TASK OBJECTIVE: The records below are to be transcribed exactly from their first line to the line that has "Image resolution: width=660", inclusive, with every picture omitted.

(Collected data)
_ _ _ _ _ _ _
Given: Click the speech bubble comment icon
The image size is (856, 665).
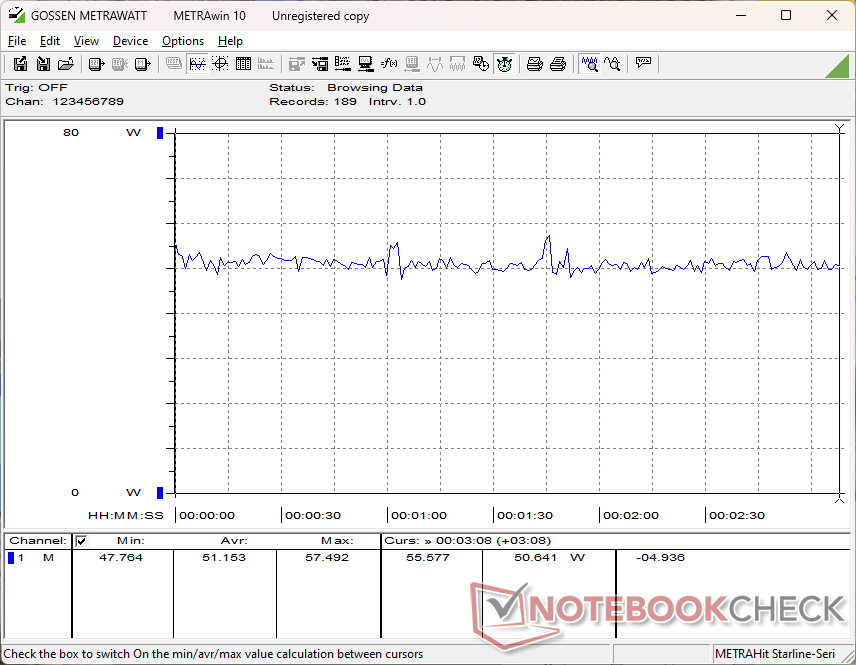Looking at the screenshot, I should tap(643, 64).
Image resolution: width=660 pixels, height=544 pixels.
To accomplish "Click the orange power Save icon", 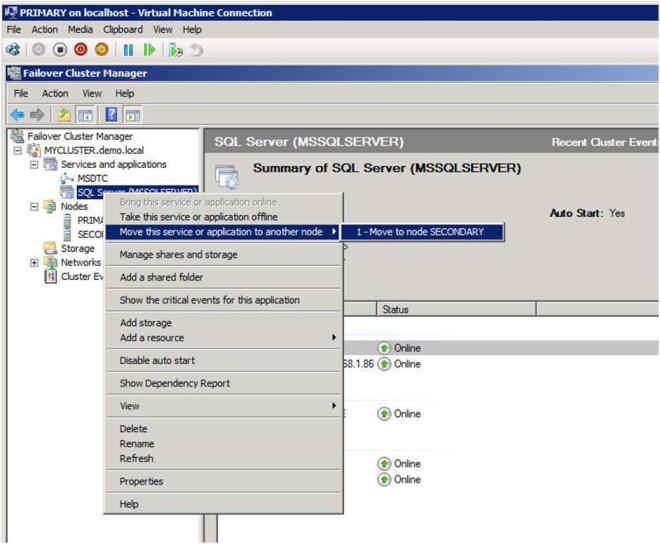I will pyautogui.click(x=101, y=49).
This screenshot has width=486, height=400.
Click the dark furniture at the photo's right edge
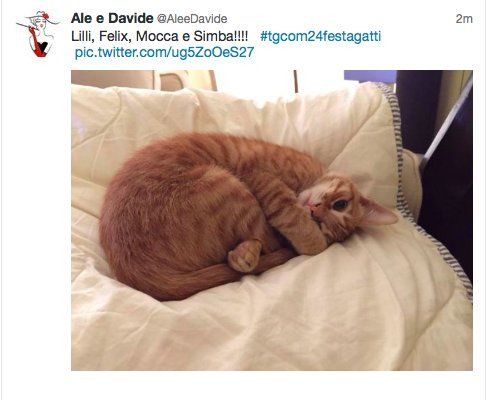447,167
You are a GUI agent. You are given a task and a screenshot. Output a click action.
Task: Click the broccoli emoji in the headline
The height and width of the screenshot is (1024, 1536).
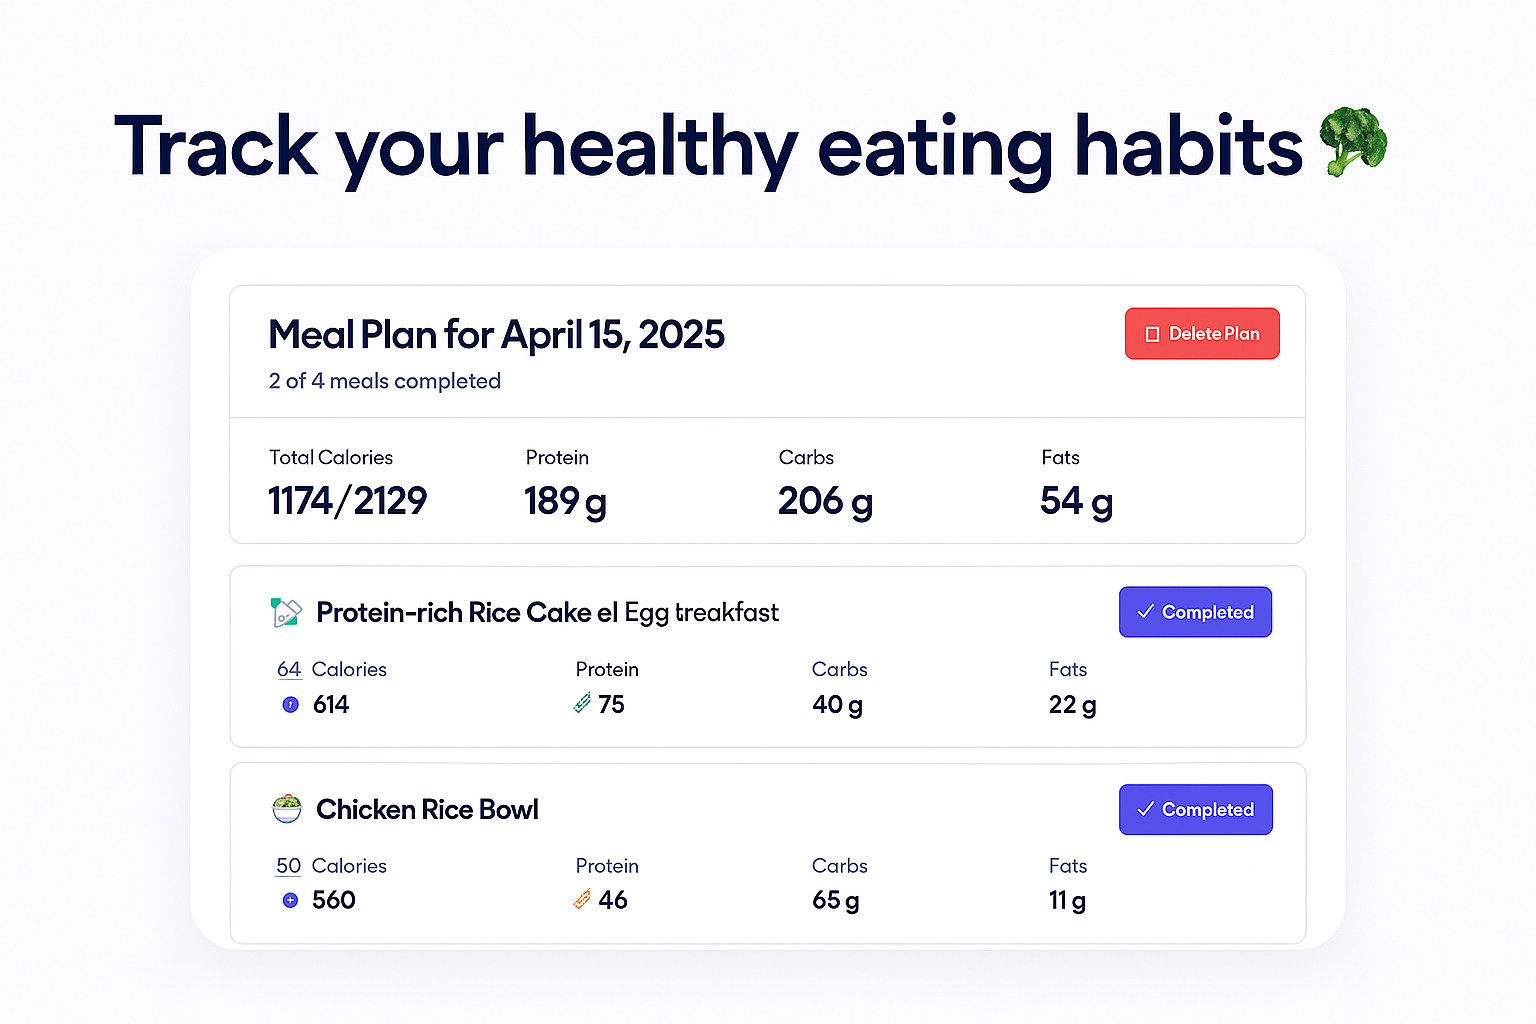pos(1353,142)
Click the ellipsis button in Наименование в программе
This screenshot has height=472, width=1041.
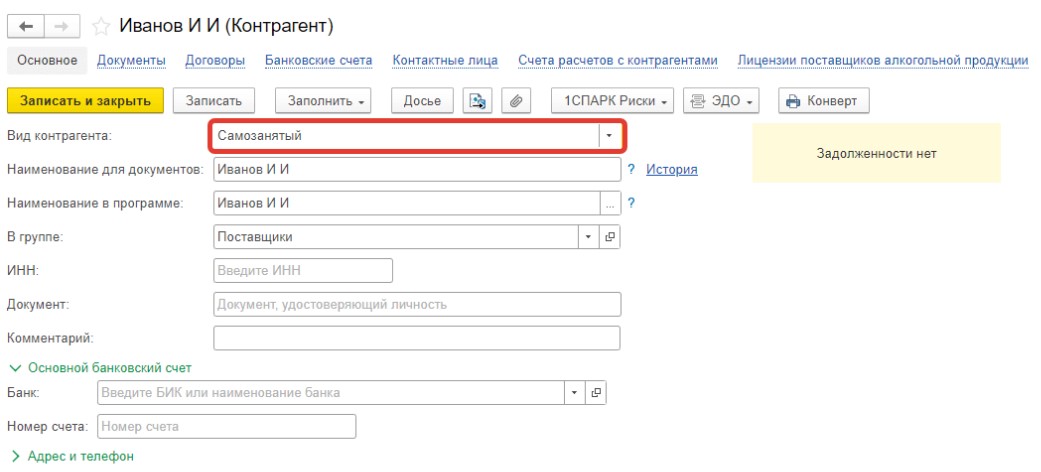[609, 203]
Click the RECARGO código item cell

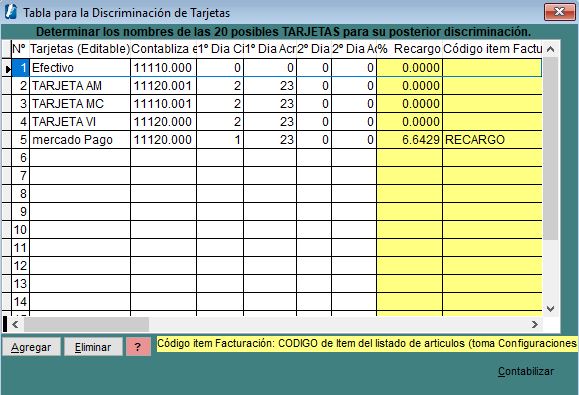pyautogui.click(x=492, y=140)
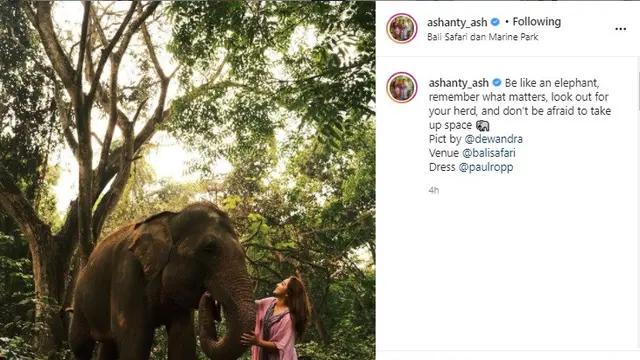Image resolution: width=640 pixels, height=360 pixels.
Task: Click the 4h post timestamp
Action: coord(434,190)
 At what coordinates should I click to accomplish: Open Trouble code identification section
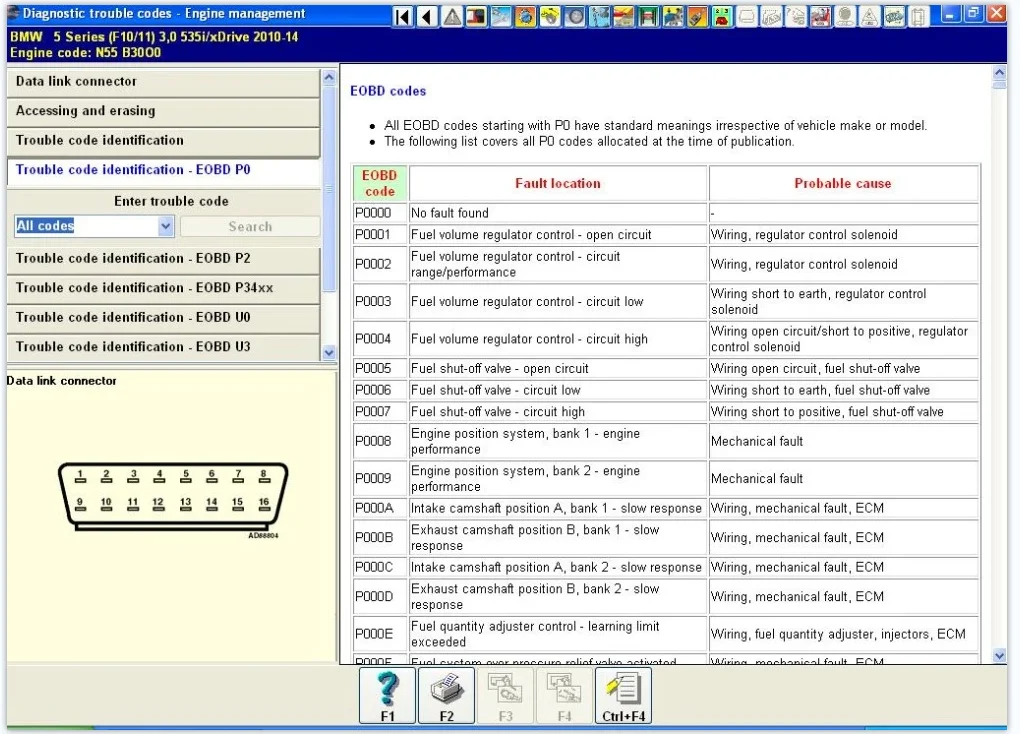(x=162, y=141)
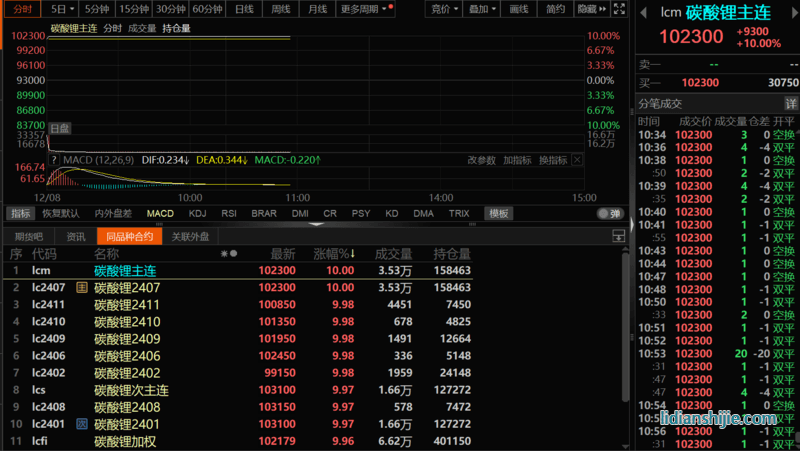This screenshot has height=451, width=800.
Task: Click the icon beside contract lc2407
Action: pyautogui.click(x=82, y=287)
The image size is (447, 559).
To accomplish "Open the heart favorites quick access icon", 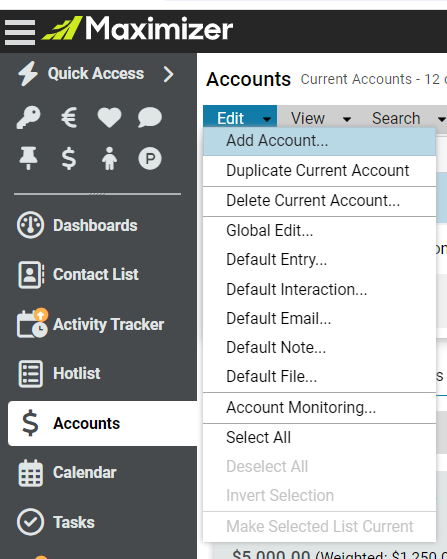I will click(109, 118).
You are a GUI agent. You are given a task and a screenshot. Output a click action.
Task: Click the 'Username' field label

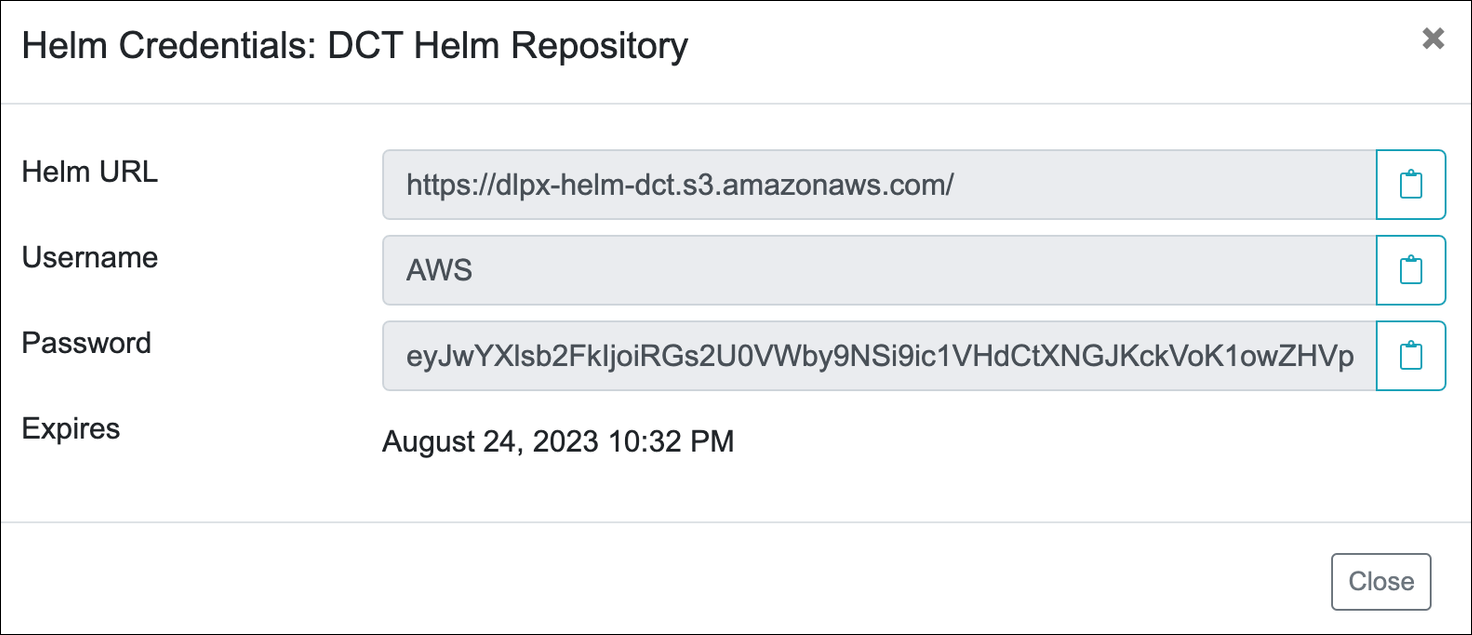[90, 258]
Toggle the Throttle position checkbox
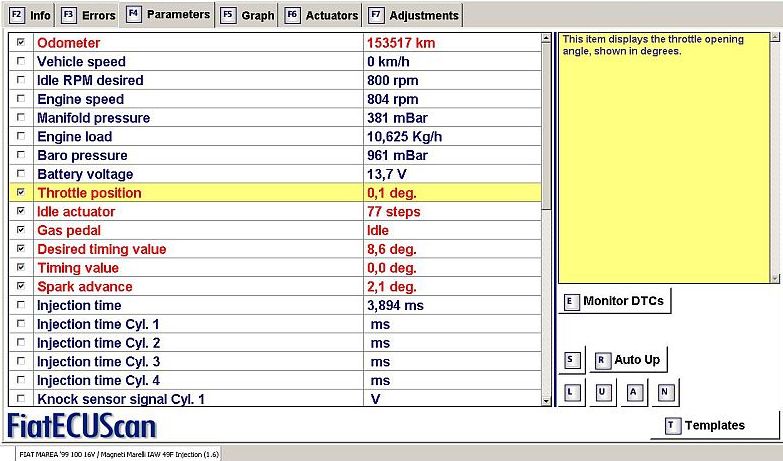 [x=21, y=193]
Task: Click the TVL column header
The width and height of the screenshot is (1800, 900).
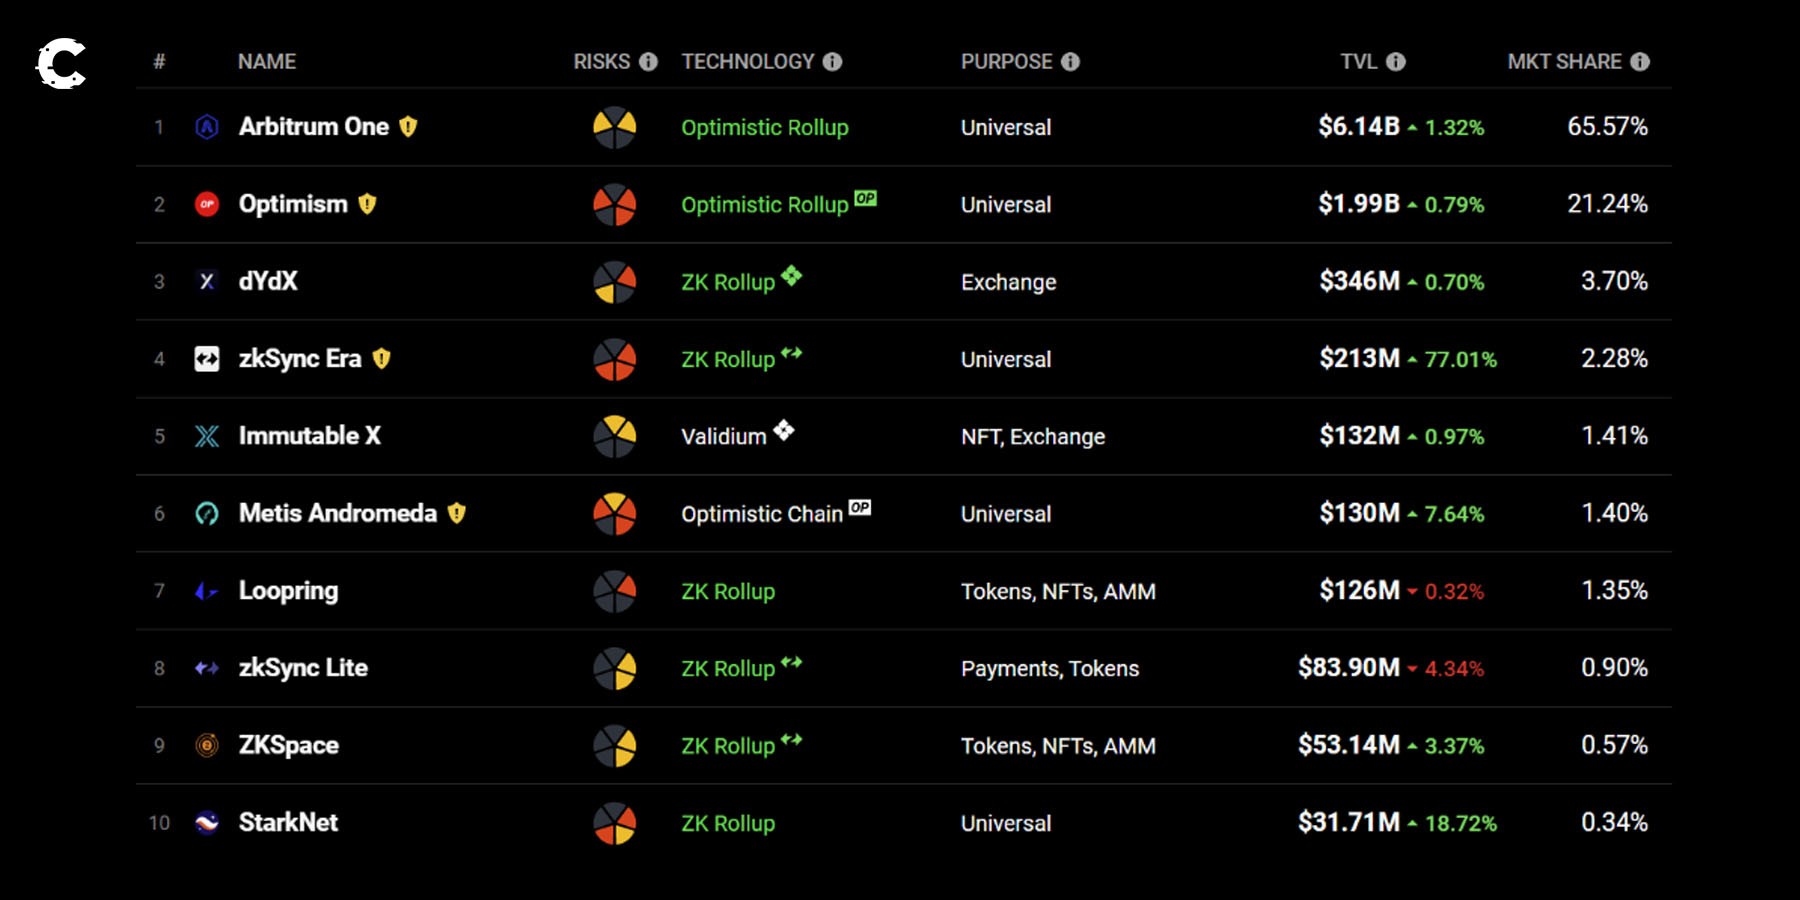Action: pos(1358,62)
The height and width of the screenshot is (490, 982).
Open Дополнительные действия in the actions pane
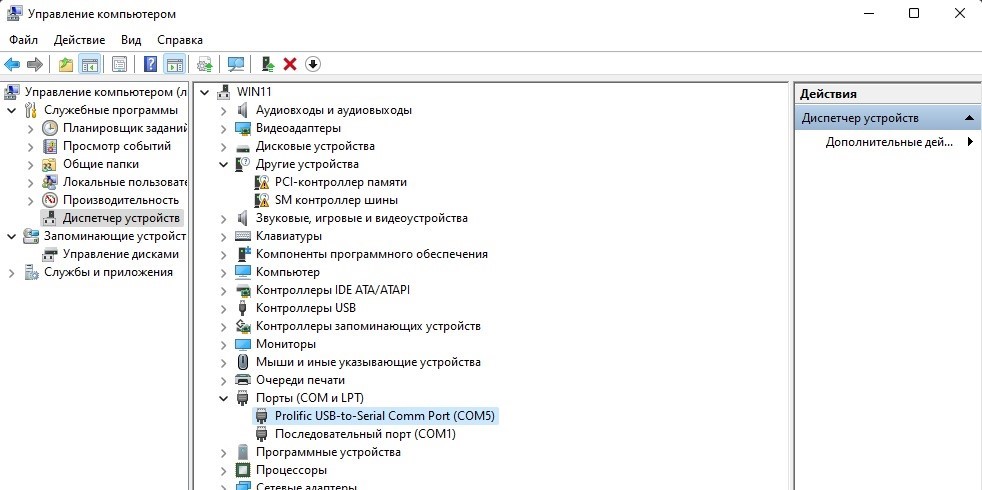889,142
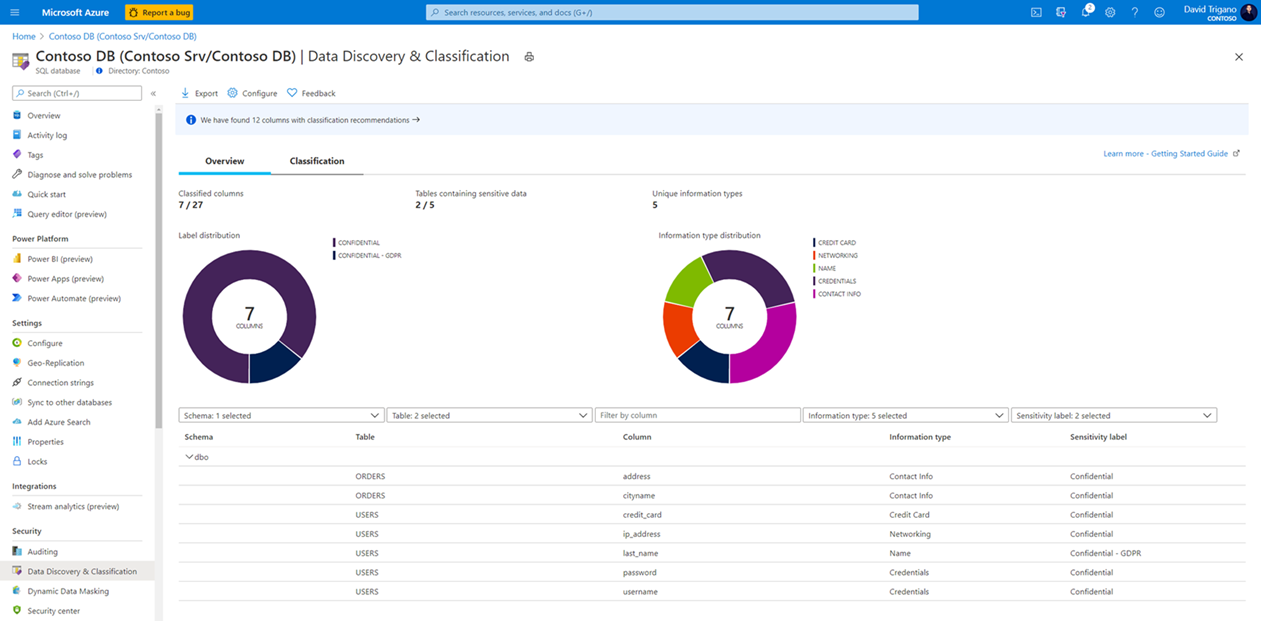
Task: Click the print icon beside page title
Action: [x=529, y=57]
_ _ _ _ _ _ _
TASK ANSWER:
Given: Click the speech bubble comment icon
The image size is (856, 665).
Looking at the screenshot, I should tap(643, 64).
Image resolution: width=660 pixels, height=544 pixels.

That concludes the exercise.